Wilson Bowers on Cook and Cook, 'The Plague Files: Crisis Management in Sixteenth-Century Seville'
Alexandra Parma Cook, Noble David Cook. The Plague Files: Crisis Management in Sixteenth-Century Seville. Baton Rouge: Louisiana State University Press, 2009. x + 296 pp. Illustrations. $40.00 (cloth), ISBN 978-0-8071-3404-7.
Reviewed by Kristy Wilson Bowers (Northern Illinois University) Published on H-Urban (November, 2009) Commissioned by Alexander Vari
Enduring Crises in Early Modern Seville
Alexandra Parma Cook and Noble David Cook provide a welcome contribution to both urban studies and plague studies. Following up their previous collaborations, including Good Faith and Truthful Ignorance: A Case of Transatlantic Bigamy (1991), the authors turn their attention to the city of Seville. As an vital (and growing) urban center in the sixteenth century, Seville has long received attention from early modern historians. In this respect, the Cook and Cook study nicely complements the earlier work of Ruth Pike and Mary Elizabeth Perry in examining the city itself and what life was like for those living there.[1] Like these works, the Cook and Cook book serves to illuminate a particular aspect of life in sixteenth-century Seville, in this case how officials took on the task of keeping the city running as smoothly and securely as possible despite numerous "crises" or events over which they had no real control. Perhaps of greater importance is the authors’ contribution of an English-language study of plague in Spain. Aside from James Amelang’s translation of a diary from seventeenth-century Barcelona, this is the only English source available specifically for Spain.[2] While Spanish scholars have produced a number of important urban studies focused on plague epidemics and their repercussions, none are offering the particular focus or detail given here.[3] The only other work covering plague in Seville, for example, Juan Carmona García's La peste en Sevilla (2004), offers much less detail than the Cook and Cook study. In roughly the same number of pages that Cook and Cook take to describe events over the course of four years, Carmona García surveys three hundred years.

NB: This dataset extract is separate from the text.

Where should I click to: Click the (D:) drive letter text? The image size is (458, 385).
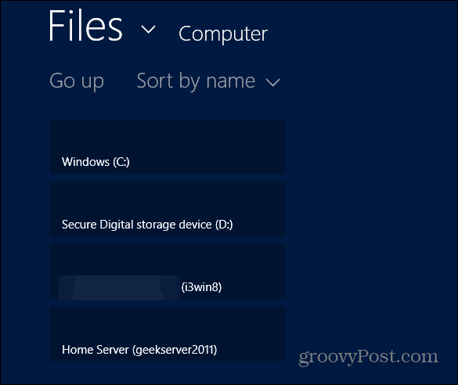point(224,225)
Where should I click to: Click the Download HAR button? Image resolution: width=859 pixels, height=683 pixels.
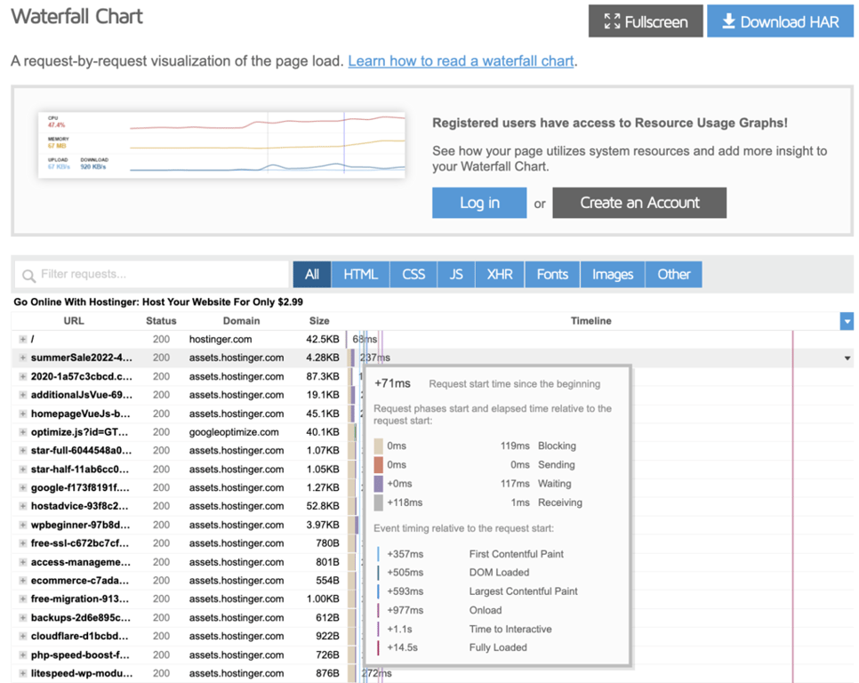780,21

The study under review both documents efforts to endure constant crises, particularly from the perspective of officials who sought to maintain control, and also provides a unique look at one of the enduring (or at least most prevalent) crises of the early modern era, that of plague epidemics. The authors offer an in-depth look at the functioning of Seville’s city government through one brief period of near-continual crisis, 1579 to 1582. They chose this time frame both for its correspondence with the leadership of a single governor, Don Fernando de Torres y Portugal, better known by his title, Count of Villar, and for the wealth of available documentation for it. A short list of the crises endured during these years would include famine, the royally mandated quartering and care of some four hundred German soldiers, the threat of internal revolt by Moriscos (Muslim converts to Christianity), swarms of locusts that decimated crops, and epidemics of both influenza and plague. In their own words, the issue authors seek to examine is: “how did city officials in a large early modern urban complex deal with crises that arose--not as a single epidemic or natural disaster, but rather in a series of waves, none great enough to break down the system but several combined, sufficient to challenge the social and economic order?” (p. 12).

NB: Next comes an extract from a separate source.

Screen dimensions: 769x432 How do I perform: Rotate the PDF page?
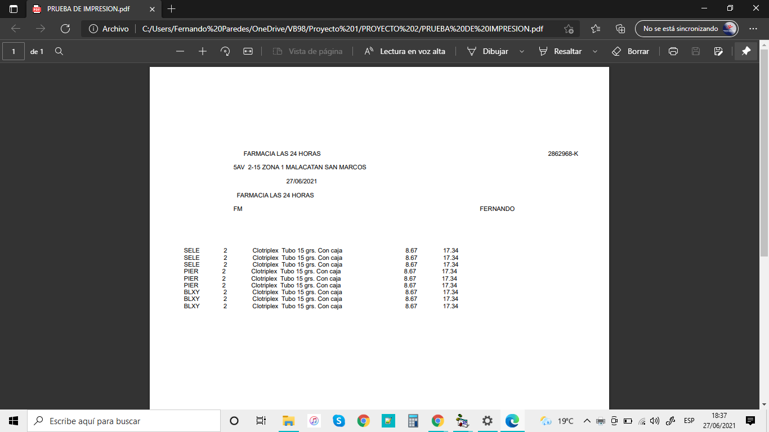225,51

Rather than specifically answer this question themselves, the authors choose to let the documents speak, using them to structure a chronological narrative of events and the efforts of city officials to respond to those events. Divided into thirty-four short chapters plus an introduction and epilogue, this study provides essentially a translation and summary of a large number of the relevant documents. Just as the extant documents do not provide a continual or cohesive narrative, so the Cooks have used their numerous chapter divisions to move the reader through events, each new chapter shifting the reader’s attention in a reflection of the many discontinuities that exist within the documents.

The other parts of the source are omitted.